The "L.A. Law" star said he's proud of his role in "Making Love," but believes the film came "10 years too early."

In recent years, Jake Gyllenhaal, Benedict Cumberbatch and Timothée Chalamet have joined a growing roster of actors to score Oscar nominations for their portrayals of gay characters on the big screen.

In a new interview on The Hollywood Reporter’s “It Happened in Hollywood” podcast, however, Harry Hamlin reminded fans that the movie industry wasn’t always so welcoming of LGBTQ themes.

The “L.A. Law” actor starred in 1982’s “Making Love,” which made history as the first gay-themed romance to be produced by a major studio, Twentieth Century Fox.

Hamlin was hot off the success of 1981’s “Clash of the Titans,” and said he was drawn to “Making Love” for its “cutting-edge” script.
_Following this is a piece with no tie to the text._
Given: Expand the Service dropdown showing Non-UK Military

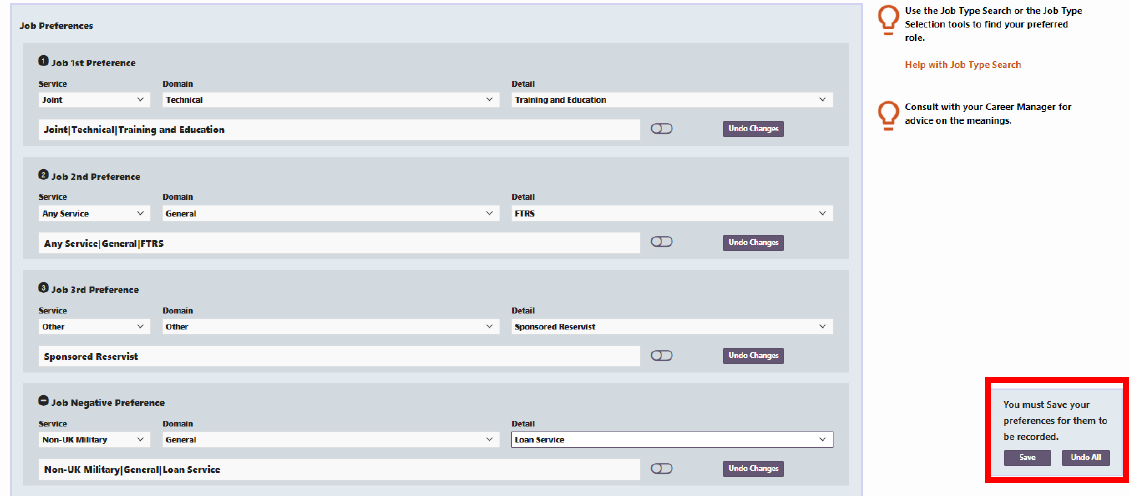Looking at the screenshot, I should (94, 439).
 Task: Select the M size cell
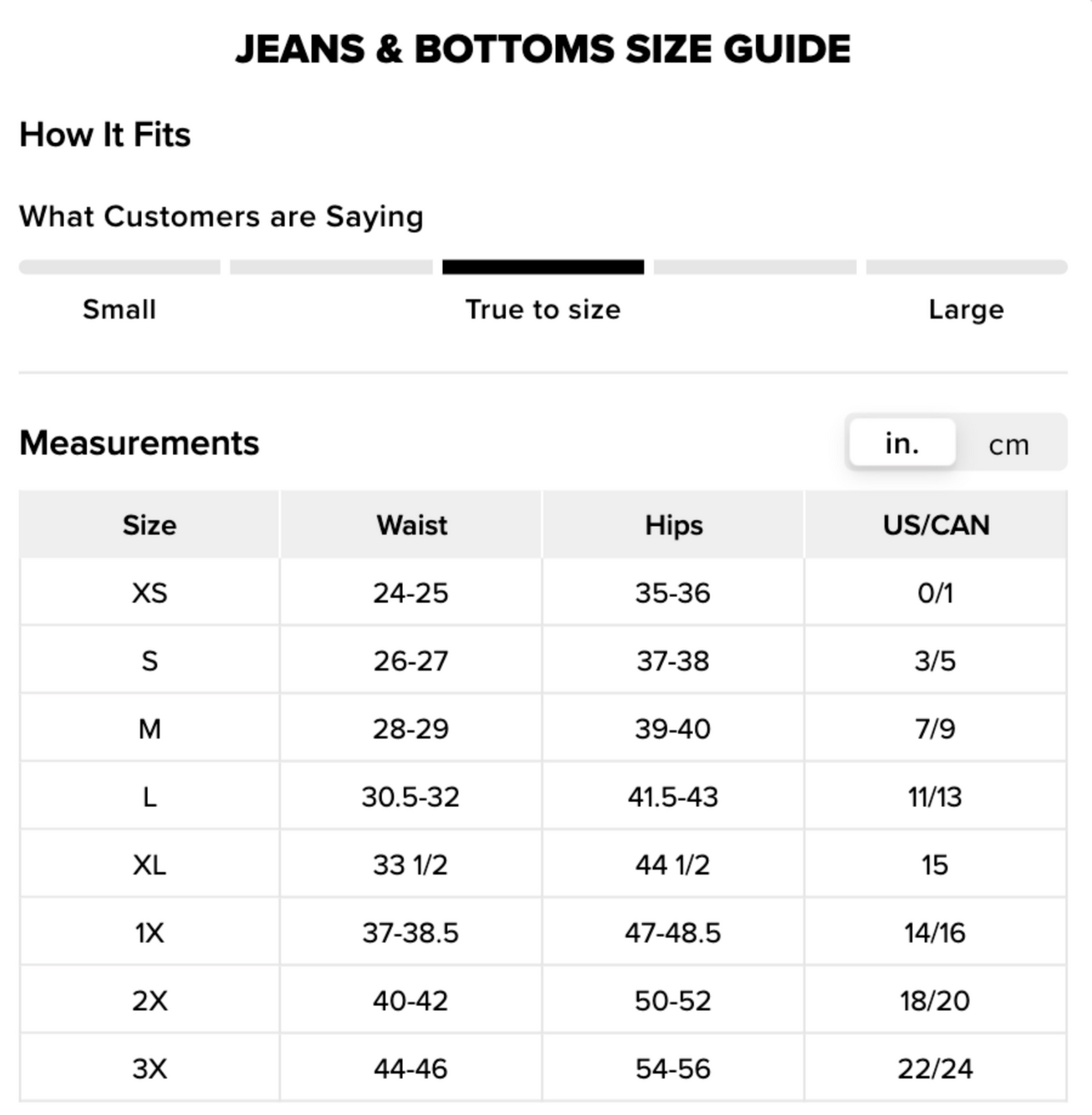[150, 728]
But the backlash to his portrayal of Bart McGuire, a gay novelist who begins an affair with married oncologist Zack Elliot (played by Michael Ontkean), was swift.

“Everyone in town had turned the movie down, because at that time, the idea of a gay world was still not accepted,” he recalled. “Overall, in terms of how the way that film was received, it was too early. It was like 10 years too early and it completely ended my career.”

“That was the last studio picture I ever did,” he added. “The door shut with a resounding smash.”

Harry Hamlin (right), Michael Ontkean and Kate Jackson in 1982's "Making Love."
Harry Hamlin (right), Michael Ontkean and Kate Jackson in 1982's "Making Love."
Stanley Bielecki Movie Collection via Getty Images

“Making Love” received near-universal pans from critics when it was released. Roger Ebert blasted for the movie for featuring “some of the worst dialogue one can imagine”; The New York Times offered faint praise, calling it “rip-roaring awful in an entirely enjoyable way.”

Hamlin, who is married to Lisa Rinna, eventually saw his career rebound when he landed the part of Michael Kuzak on “L.A. Law” in 1986. In 2013, he received an Emmy nomination for a guest role on “Mad Men,” and he has appeared on “Glee” and “Angie Tribeca” in recent years.

He said he has no regrets about “Making Love,” and that the film’s boundary-pushing take on a same-sex relationship continues to pay dividends today.

“I’m very proud of the movie,” he said. “Not a week goes by that people don’t come up to me and — I’m serious about this: in the supermarket, on the street — and they thank me for making that movie.”